### WRITTEN INSTRUCTION
Rewrite the records from the line that has "Tap the restaurant" through the line that has "Click the Touchdown", putting "name tag" wherever "label" appears and keeping everything else the same.
[BEGIN]
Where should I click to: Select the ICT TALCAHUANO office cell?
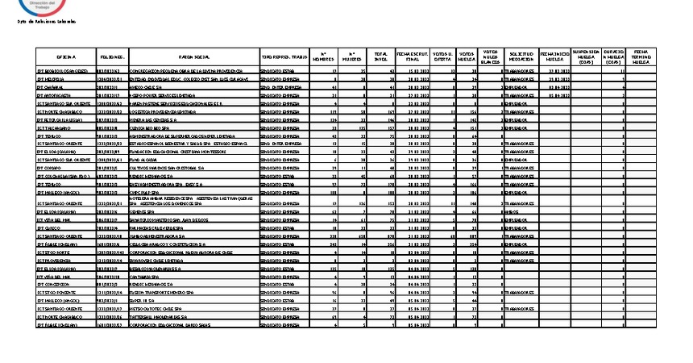click(53, 127)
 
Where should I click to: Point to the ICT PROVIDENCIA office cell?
click(53, 261)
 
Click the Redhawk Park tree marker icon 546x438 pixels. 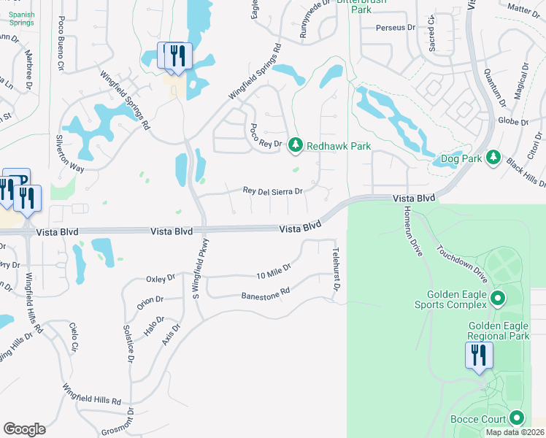pyautogui.click(x=296, y=146)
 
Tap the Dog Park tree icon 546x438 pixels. pyautogui.click(x=493, y=158)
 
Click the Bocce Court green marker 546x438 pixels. pyautogui.click(x=518, y=418)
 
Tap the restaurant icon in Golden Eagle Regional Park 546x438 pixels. pyautogui.click(x=480, y=356)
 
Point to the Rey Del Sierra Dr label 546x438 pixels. pyautogui.click(x=272, y=191)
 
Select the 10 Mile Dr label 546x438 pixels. pyautogui.click(x=274, y=271)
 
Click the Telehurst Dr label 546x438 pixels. pyautogui.click(x=337, y=268)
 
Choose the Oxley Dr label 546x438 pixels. pyautogui.click(x=161, y=278)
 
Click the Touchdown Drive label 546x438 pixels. pyautogui.click(x=461, y=259)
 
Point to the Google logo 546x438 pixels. pyautogui.click(x=24, y=429)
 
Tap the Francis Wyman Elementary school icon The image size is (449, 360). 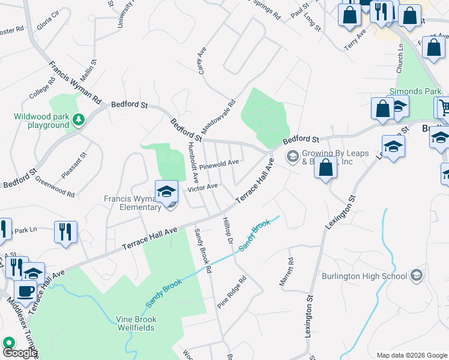coord(166,193)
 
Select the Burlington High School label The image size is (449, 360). coord(373,276)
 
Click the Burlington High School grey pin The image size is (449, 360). coord(415,276)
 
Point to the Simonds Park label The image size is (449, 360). coord(407,91)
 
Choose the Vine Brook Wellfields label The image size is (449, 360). coord(136,323)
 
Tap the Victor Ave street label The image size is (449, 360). coord(202,187)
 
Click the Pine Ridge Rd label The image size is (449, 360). coord(232,292)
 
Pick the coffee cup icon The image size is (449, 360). coord(25,291)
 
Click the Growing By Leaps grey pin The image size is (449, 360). coord(292,157)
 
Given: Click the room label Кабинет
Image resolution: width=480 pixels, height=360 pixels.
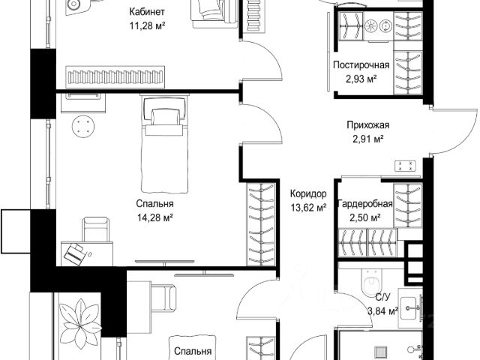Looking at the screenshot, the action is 147,12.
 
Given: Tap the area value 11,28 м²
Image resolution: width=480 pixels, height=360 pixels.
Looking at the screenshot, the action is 147,26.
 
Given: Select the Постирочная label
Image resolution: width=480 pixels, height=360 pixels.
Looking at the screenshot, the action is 362,65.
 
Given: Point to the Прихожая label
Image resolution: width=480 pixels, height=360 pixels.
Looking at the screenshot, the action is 368,125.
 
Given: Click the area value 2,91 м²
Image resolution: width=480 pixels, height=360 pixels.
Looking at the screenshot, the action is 368,139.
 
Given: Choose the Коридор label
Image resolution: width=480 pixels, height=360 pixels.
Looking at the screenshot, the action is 308,194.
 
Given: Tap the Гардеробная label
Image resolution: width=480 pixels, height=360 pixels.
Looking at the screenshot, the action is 365,204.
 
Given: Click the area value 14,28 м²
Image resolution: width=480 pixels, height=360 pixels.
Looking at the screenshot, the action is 155,218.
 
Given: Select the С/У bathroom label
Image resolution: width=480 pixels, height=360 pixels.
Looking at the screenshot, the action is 382,297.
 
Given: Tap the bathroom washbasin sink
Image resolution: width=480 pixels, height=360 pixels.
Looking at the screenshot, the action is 408,308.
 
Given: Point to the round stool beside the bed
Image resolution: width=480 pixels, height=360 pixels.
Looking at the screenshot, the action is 83,126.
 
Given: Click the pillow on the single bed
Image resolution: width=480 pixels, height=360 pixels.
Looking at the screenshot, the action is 165,117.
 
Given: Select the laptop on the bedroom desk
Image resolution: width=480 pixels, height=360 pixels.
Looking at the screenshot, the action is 74,254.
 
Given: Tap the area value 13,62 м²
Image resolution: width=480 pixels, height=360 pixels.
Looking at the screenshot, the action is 308,208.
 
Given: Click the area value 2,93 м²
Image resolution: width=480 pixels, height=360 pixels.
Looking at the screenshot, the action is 362,79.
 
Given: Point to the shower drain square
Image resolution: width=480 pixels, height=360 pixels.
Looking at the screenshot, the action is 382,351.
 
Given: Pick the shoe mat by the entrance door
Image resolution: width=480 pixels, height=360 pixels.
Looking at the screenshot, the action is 405,166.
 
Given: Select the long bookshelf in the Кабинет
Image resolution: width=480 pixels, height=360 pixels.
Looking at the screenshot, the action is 115,77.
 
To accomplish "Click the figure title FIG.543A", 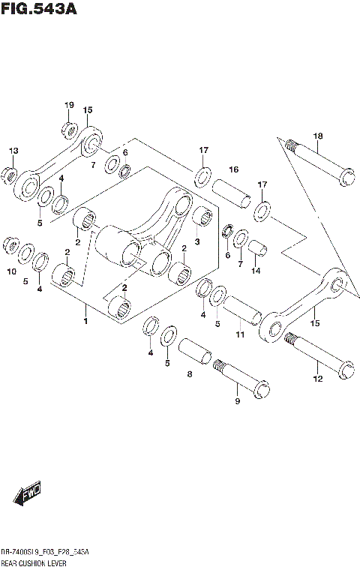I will click(39, 10).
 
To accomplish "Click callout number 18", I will click(318, 136).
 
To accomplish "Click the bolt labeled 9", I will click(242, 378).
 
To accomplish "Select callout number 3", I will click(197, 242).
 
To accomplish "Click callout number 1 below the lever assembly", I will click(86, 322).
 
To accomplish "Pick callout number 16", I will click(233, 170).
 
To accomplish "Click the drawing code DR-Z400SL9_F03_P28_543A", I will click(44, 552).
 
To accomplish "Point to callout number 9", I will click(238, 402).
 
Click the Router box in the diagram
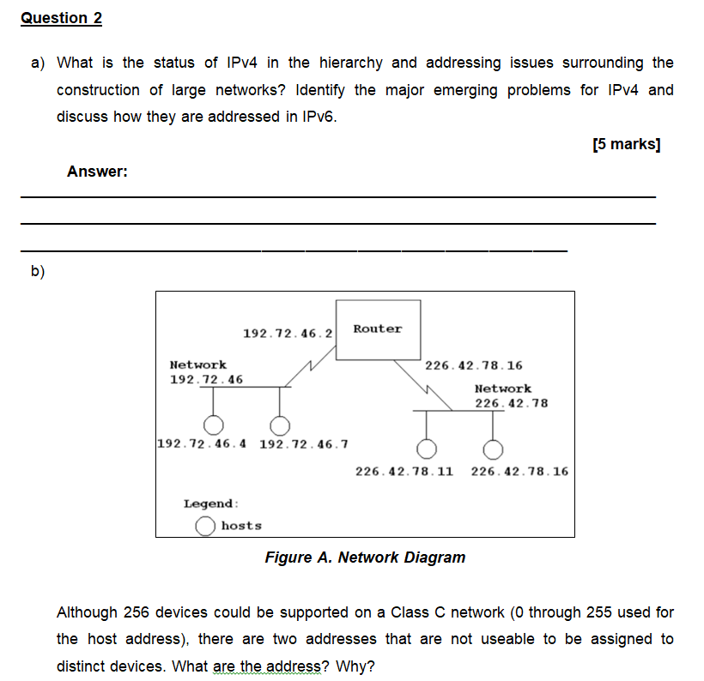(378, 328)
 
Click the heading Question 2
(61, 18)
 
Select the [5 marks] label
(627, 144)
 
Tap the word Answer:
(98, 172)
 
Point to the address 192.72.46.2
(288, 332)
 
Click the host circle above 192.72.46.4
(213, 425)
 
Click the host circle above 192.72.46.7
(279, 425)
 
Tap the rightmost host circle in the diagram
(493, 449)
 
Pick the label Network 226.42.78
(511, 395)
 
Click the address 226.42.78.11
(404, 471)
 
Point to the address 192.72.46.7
(303, 444)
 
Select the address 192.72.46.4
(203, 444)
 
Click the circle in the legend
(204, 526)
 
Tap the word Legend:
(211, 504)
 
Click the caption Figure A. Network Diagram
(365, 557)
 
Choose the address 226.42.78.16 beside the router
(473, 365)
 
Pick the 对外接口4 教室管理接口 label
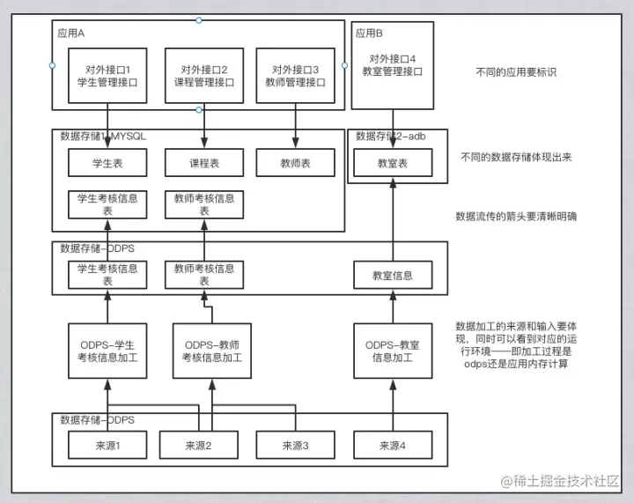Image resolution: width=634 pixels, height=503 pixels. (392, 66)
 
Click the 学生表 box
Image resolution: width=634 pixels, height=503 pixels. (107, 163)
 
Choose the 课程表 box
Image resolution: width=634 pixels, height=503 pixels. (204, 163)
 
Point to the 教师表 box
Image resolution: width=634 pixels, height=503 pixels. (296, 163)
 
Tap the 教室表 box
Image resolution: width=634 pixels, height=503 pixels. (393, 163)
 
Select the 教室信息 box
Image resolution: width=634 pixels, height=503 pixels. (393, 276)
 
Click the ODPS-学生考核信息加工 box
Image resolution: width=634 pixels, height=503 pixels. (107, 350)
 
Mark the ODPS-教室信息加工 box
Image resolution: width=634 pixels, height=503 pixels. (393, 350)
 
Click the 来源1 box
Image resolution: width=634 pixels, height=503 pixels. (107, 445)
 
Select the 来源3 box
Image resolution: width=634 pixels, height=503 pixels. (296, 445)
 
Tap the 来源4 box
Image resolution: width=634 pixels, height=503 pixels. (393, 445)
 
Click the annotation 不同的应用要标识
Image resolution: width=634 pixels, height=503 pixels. (515, 71)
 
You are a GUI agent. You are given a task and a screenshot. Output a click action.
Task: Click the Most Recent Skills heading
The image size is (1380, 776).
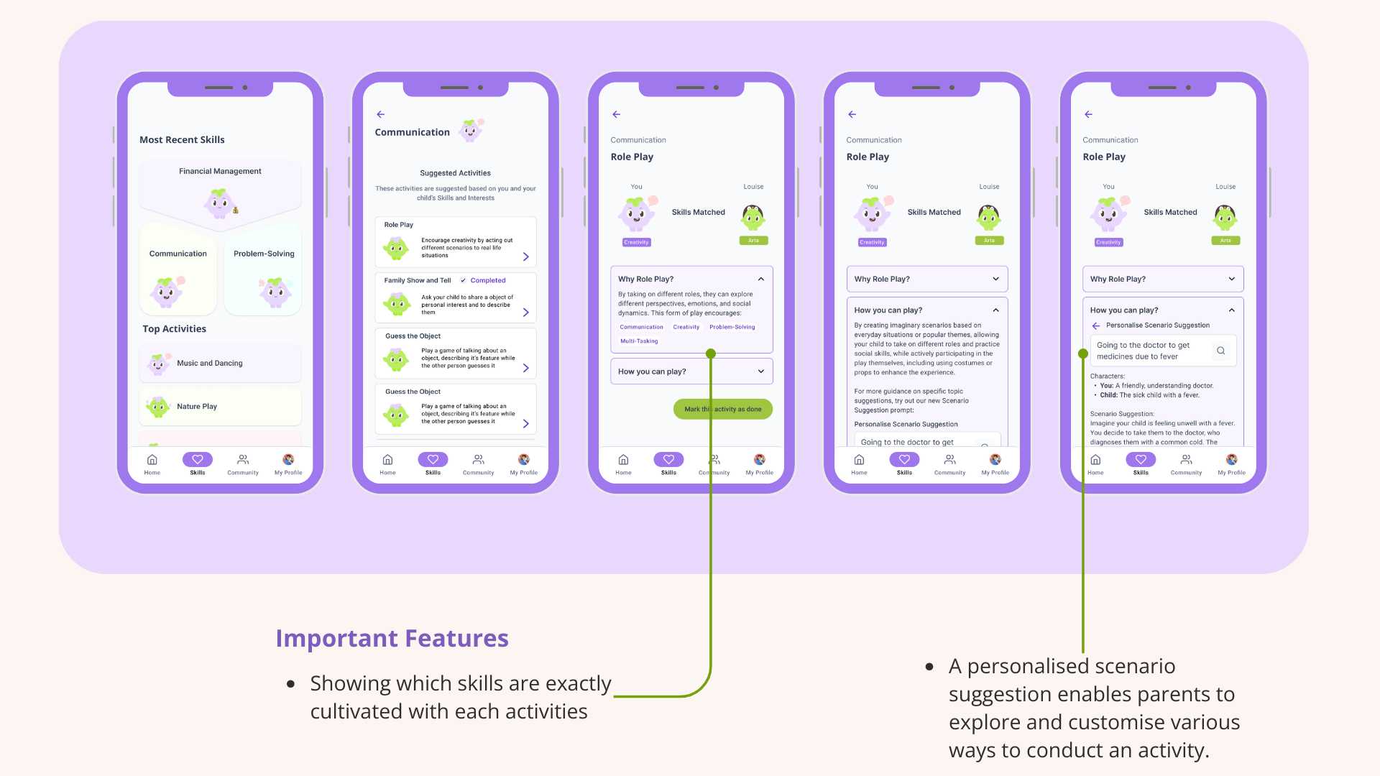point(182,140)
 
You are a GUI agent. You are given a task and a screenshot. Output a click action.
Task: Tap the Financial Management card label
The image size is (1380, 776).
point(220,172)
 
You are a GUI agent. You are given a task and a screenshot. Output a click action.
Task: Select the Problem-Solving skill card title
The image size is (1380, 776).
point(264,254)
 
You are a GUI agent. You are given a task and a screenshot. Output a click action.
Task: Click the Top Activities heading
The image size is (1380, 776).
point(174,329)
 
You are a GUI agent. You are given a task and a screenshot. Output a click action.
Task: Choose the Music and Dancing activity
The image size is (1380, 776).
point(210,364)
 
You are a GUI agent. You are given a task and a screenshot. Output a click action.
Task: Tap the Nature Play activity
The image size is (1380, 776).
point(197,407)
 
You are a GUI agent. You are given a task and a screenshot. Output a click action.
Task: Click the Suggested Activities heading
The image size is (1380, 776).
point(455,173)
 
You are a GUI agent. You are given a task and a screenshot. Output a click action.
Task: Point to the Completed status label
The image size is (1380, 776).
point(488,281)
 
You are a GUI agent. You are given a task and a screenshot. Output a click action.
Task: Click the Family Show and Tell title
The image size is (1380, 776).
point(418,281)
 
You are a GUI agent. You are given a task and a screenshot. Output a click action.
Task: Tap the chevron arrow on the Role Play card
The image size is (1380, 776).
point(525,257)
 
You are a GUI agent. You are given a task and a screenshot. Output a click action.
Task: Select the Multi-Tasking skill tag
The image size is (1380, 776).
point(639,341)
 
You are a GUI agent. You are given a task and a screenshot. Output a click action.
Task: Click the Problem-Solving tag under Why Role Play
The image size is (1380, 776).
point(732,327)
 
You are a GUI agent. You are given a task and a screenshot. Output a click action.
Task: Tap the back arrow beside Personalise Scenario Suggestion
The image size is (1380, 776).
point(1096,326)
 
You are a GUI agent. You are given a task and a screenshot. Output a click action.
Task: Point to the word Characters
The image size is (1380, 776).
point(1107,377)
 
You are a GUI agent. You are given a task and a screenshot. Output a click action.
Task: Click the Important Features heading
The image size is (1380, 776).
point(392,639)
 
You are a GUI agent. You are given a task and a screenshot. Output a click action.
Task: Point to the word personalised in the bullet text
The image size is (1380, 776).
point(1071,666)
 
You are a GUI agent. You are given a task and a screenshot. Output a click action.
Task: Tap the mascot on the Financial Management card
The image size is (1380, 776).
point(220,203)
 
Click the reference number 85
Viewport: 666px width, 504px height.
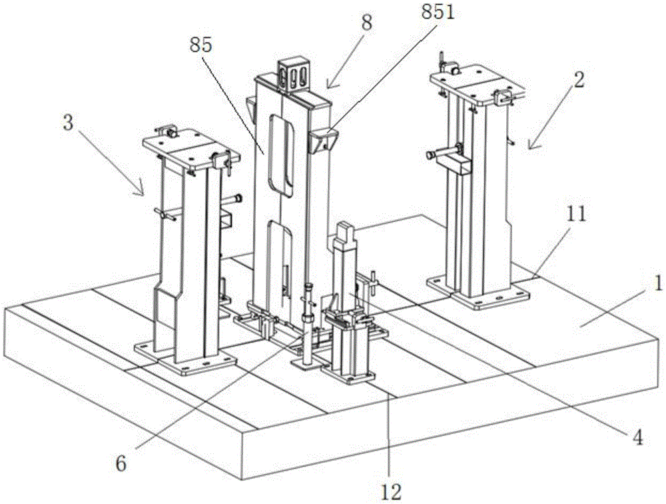click(x=200, y=46)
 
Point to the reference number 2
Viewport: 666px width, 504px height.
click(x=579, y=81)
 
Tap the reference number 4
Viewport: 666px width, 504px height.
click(x=637, y=438)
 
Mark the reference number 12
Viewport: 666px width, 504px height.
click(x=392, y=492)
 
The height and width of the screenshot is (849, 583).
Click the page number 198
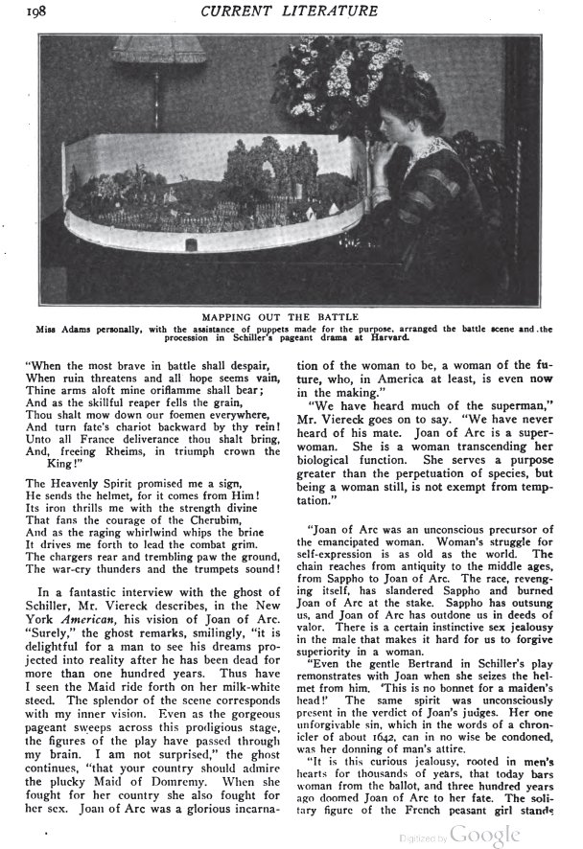(43, 11)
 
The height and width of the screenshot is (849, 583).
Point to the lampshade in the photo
(157, 51)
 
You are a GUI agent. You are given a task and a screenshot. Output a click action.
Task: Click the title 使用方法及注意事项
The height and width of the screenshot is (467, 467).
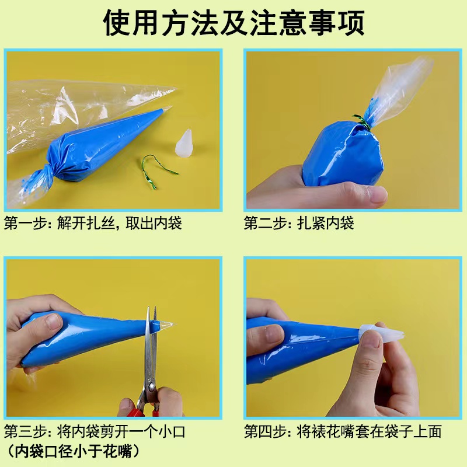tap(234, 23)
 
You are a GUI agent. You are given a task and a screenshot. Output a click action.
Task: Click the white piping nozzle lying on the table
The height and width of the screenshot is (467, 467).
tap(184, 143)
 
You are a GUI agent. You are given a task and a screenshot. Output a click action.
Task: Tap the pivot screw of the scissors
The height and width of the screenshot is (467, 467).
tap(151, 387)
[END]
### FINAL ANSWER
Tap the restaurant icon in Golden Eagle Regional Park 546x438 pixels. pyautogui.click(x=480, y=356)
 
Point to the Rey Del Sierra Dr name tag 546x438 pixels. pyautogui.click(x=272, y=191)
 
Select the 10 Mile Dr name tag 546x438 pixels. pyautogui.click(x=274, y=271)
 
Click the Telehurst Dr name tag 546x438 pixels. pyautogui.click(x=337, y=268)
 
Choose the Oxley Dr name tag 546x438 pixels. pyautogui.click(x=161, y=278)
 
Click the Touchdown Drive name tag 546x438 pixels. pyautogui.click(x=461, y=259)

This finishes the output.